Cupid just glared and marched into his quarters, slamming the door behind him.

"Did you know that roses come in many colours and violet is often mistaken as purple? I guess what I'm saying is that I should have paid the money for a cheap card with a trite saying in it instead of trying to write one for you myself."

If silence were really golden, wouldn't people be taking it to pawn shops to cash in?

What are clouds when not broken dreams?

They said it was six of one, half a dozen of the other.
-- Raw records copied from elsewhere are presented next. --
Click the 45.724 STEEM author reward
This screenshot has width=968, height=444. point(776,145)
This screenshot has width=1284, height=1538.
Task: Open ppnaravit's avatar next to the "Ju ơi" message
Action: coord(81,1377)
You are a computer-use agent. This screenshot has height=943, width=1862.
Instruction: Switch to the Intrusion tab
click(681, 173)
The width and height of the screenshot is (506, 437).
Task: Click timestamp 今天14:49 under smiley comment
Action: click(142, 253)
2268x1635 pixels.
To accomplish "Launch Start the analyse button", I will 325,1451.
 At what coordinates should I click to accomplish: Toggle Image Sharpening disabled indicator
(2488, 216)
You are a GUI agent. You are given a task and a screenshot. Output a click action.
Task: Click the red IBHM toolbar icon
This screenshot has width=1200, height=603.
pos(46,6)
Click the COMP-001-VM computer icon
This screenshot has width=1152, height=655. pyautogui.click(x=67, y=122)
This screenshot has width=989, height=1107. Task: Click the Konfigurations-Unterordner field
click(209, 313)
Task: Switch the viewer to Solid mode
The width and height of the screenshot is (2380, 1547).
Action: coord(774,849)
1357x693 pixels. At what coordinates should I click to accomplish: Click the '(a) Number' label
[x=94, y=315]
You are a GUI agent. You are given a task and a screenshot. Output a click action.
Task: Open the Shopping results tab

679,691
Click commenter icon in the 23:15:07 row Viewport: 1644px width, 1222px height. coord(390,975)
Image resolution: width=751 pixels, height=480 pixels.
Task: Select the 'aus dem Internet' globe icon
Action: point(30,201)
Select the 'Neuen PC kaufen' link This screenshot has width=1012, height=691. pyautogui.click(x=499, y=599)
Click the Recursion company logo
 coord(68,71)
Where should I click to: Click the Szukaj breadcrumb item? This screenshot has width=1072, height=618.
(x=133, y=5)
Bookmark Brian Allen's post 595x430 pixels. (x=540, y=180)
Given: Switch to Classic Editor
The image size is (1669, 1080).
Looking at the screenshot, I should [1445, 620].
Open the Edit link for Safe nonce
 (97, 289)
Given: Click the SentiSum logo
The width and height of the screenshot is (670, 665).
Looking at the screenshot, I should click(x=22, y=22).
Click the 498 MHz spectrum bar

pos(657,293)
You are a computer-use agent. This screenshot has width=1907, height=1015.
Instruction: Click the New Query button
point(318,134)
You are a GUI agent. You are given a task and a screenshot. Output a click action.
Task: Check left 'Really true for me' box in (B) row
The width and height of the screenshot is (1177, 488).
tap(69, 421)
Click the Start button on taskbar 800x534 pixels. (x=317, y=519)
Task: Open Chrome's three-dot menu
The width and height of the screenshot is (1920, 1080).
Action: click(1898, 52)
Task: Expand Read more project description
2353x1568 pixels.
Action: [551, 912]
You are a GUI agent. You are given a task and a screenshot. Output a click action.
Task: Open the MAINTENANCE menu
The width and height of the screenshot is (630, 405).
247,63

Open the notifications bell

But they forgot what a bakers dozen is — and I had a bankers dozen (which is any number I damn well want) at my beck and call in secret.
The war was already won.

"I barely know him, but I trust him. It’s just — he’s soft inside, and nice." He laughs, a short bark. "It sounds like I’m taking about a dog and not a person, doesn’t it? Nice always seems like a weak word when it isn’t that at all."

The ghost appeared in the press room, and the newspaper reporters pestered it with questions about who the murderer had been but all the spirit wanted to know was why they’d used such an ugly picture of it on the front page of their paper.

The healer nods slowly. “It is …. part of being a healer, that there are some healings we cannot do. A true healing helps someone to heal themselves, but those who know how powerful healers are, how strong some of us can be — sometimes they think the healing is entirely the healer’s power, the healer’s doing, the healer’s will, and never accept it is their own strength that healed them more than anything else.”

“Your problems are not as big as my own, no; that does not mean they are not as important.”

"I think that if hell froze over it might be warmer than this town is right now."

"Seems to me," he said. "Seems to me that the gods are too hungry for flattery. Never met a god that wasn’t hungry, them or their followers."

No one expected the messiah to open up a hot dog stand, but they figured at least this way they could be assured that the hot dogs probably contained real meat.

"I never lied to you."
"You told me you could raise the dead, you —."
"And so I did and so I have."
"I didn’t mean levitate the corpse!"
"Then you should have said what you meant."